Tough or unscrubbably dirty, it goes. If I keep the skin, I often score it first -- a bit of a pain sometimes, but it ensures the skin ends up in shreds in the mash rather than big chewy pieces. But there's a lot of flavour and nutrition in the skins, so I like to keep them when possible. Gives more of a rustic look, if that's wanted.
Also, some potatoes, esp. floury ones, just suck up the water, so the skin aids in preventing waterlogging and falling apart.
I sometimes cook the potatoes whole but usually halve them. I wouldn't quarter or cube them because then they can become waterlogged.

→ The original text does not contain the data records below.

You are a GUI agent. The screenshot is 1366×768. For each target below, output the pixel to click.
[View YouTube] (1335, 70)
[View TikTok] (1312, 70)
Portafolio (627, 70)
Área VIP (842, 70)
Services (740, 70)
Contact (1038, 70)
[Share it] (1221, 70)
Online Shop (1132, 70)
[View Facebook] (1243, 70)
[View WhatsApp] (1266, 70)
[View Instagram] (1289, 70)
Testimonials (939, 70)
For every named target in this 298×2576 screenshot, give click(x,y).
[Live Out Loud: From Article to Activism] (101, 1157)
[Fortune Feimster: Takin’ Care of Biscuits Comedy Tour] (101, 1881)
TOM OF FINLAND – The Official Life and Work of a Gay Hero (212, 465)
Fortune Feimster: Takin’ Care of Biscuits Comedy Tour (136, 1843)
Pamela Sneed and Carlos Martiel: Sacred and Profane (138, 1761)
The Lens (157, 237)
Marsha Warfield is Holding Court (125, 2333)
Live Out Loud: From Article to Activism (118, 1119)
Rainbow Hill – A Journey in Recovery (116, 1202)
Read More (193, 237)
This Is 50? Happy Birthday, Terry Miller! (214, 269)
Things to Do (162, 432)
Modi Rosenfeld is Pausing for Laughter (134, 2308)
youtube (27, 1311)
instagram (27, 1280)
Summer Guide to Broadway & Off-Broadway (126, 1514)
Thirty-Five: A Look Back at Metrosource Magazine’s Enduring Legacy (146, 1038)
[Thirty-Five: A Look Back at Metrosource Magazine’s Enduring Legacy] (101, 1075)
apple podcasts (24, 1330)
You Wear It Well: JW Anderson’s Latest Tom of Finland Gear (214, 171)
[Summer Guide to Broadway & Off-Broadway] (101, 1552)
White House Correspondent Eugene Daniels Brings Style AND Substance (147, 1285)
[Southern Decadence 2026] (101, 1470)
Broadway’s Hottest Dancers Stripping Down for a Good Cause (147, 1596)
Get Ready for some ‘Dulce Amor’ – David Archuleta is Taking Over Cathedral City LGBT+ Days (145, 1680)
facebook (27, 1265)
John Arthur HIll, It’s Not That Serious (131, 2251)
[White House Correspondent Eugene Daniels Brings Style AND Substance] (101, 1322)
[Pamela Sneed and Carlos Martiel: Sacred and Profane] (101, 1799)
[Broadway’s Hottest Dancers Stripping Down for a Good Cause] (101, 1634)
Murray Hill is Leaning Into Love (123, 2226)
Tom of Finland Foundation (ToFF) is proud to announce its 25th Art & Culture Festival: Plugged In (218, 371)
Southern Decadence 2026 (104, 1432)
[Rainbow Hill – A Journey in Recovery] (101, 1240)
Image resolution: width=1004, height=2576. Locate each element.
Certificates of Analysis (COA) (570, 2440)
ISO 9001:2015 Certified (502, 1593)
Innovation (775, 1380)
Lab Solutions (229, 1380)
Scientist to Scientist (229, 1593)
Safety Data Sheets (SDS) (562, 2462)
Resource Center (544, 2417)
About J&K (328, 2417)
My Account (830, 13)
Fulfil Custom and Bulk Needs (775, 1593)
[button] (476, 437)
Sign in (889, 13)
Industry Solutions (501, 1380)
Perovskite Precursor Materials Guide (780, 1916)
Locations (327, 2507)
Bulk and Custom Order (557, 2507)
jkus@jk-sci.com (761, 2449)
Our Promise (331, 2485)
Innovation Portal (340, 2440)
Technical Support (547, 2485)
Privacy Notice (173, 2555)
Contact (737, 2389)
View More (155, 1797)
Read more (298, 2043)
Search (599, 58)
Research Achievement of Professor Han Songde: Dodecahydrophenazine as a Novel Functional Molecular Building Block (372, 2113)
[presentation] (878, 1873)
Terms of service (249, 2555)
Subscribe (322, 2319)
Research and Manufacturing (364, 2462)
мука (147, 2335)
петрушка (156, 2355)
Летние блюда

Similar to the Cook's Illustrated recipe, I always mash them first with a masher and then stir in butter and milk with a wooden spoon. I don't know where I picked up this method, but people often comment on how smooth and tasty my mashed potatoes are. I used a food mill once and couldn't tell the difference, though people who use ricers rave about the texture.
Depending on the rest of the main dish, I'll add a clove of garlic or two to cook with the potatoes, and mash them in, and/or various other roots: carrots, parsnips, turnips, celery root.
Daniel Boulud has a recipe in which he cooks potatoes and celery root with half-and-half combo of water and milk, then drains them, purees in a food processor, and adds just butter, no more liquid. I want to try this one day, also with just potatoes.